Fig. 2(A) Success rate vs. number of predicted GO terms. The number of GO terms is shown with respect to the number of GO terms appearing in the annotation. The P-value thresholds for ORA range from 1e-2 (upper right) to 1e-50 (lower left). For DSDE, about twice as many GO terms are described as with ORA, and the result showed a success rate of >90%, with the most relaxed threshold. The success rate at the threshold is about 85 and 78% in the filtered SSDE and SSDE, respectively. In this study, 1,142 GO/PO/annotation terms were tested with ORA. We plotted the filled symbols to show the results with a P-value threshold; P < 8.76e-06 which corresponded to P < 1e-2 when considering multiple testing correction. (B) Precision Recall graph of DSDE, filtered SSDE and SSDE. Although all results were similar, DSDE and filtered SSDE showed slightly better performances. More detailed results used for the graphs are given in Supplementary Table S1.
Fig. 3Schema of information stored in ARTADE2DB. We have two sets of gene models: a set of ARTADE2 gene models and a set of annotated gene models.
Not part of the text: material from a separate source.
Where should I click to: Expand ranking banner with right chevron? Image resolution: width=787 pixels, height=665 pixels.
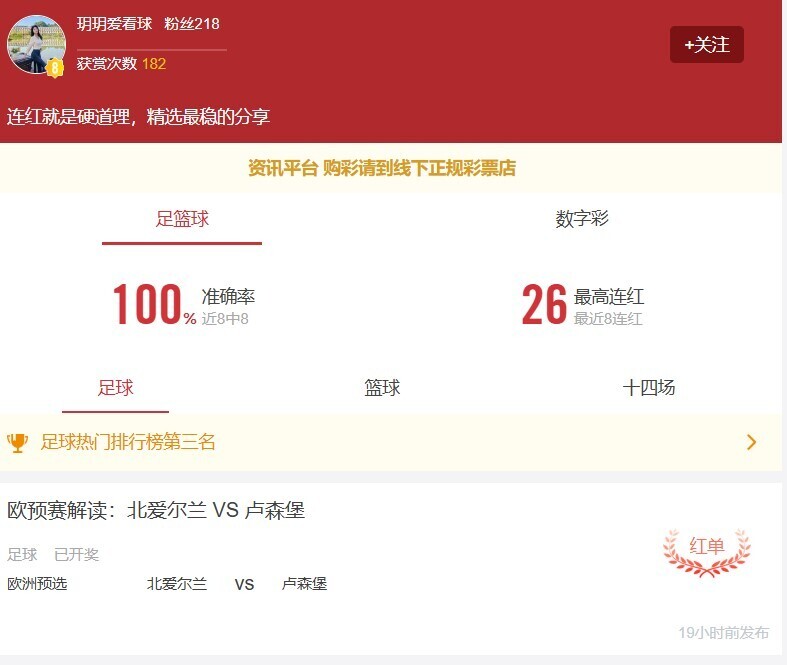point(752,442)
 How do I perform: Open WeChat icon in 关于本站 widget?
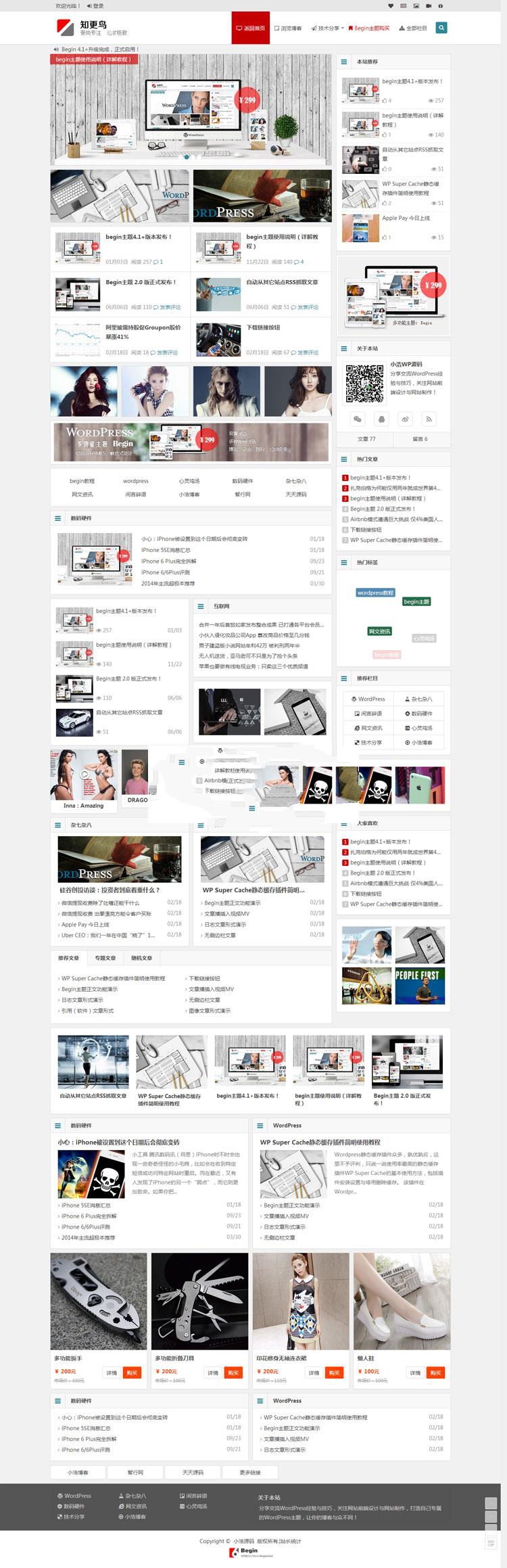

The two sets are connected on the basis of their overlap. Each gene model in either set contains information about the expression profile, the correlation plot, a list of co-expressed genes and the ORA result. Annotated gene models and GO or PO terms act as gates to information stored in SciNetS.
Fig. 4Example of search results with the query term ‘drought’. The database search engine locates gene models containing the query term. Terms appearing in entry descriptions that have semantic links against the gene models can be query words.
Fig. 5An example of a dynamic gene structure and supporting correlation plot. In the upper figure, exon–intron structures of a dynamic gene model (OMAT1P119680) and the overlapping TAIR gene model (AT1G76080.1) are drawn. Boxes show exons and lines show introns. The light blue region on the TAIR gene model shows the CDS region. Arrows indicate the directions of the gene models. The lower figure is a correlation plot on the locus. The upper and lower figures share the x-axis. In the correlation plot, positive probe-wise correlation values are shown in red and negative values in blue. We found high positive correlation values within the first and second exons of the ARTADE2 gene model. In addition, correlation between probes located on the first and second exon is also high. Similar figures are available at the gene information page of ARTADE2DB.
Fig. 6An example of ORA results (OMAT1P119680). GO and PO are classified as belonging to the rule of the RIKEN SciNetS. Several database constructed on the SciNetS share the data format which may help data integration in the future. Added to ORA P, PosMed P are described. The table is available at the gene information page of the ARTADE2DB. Other examples of the ARTADE2DB contents can found in Supplementary Fig. S2.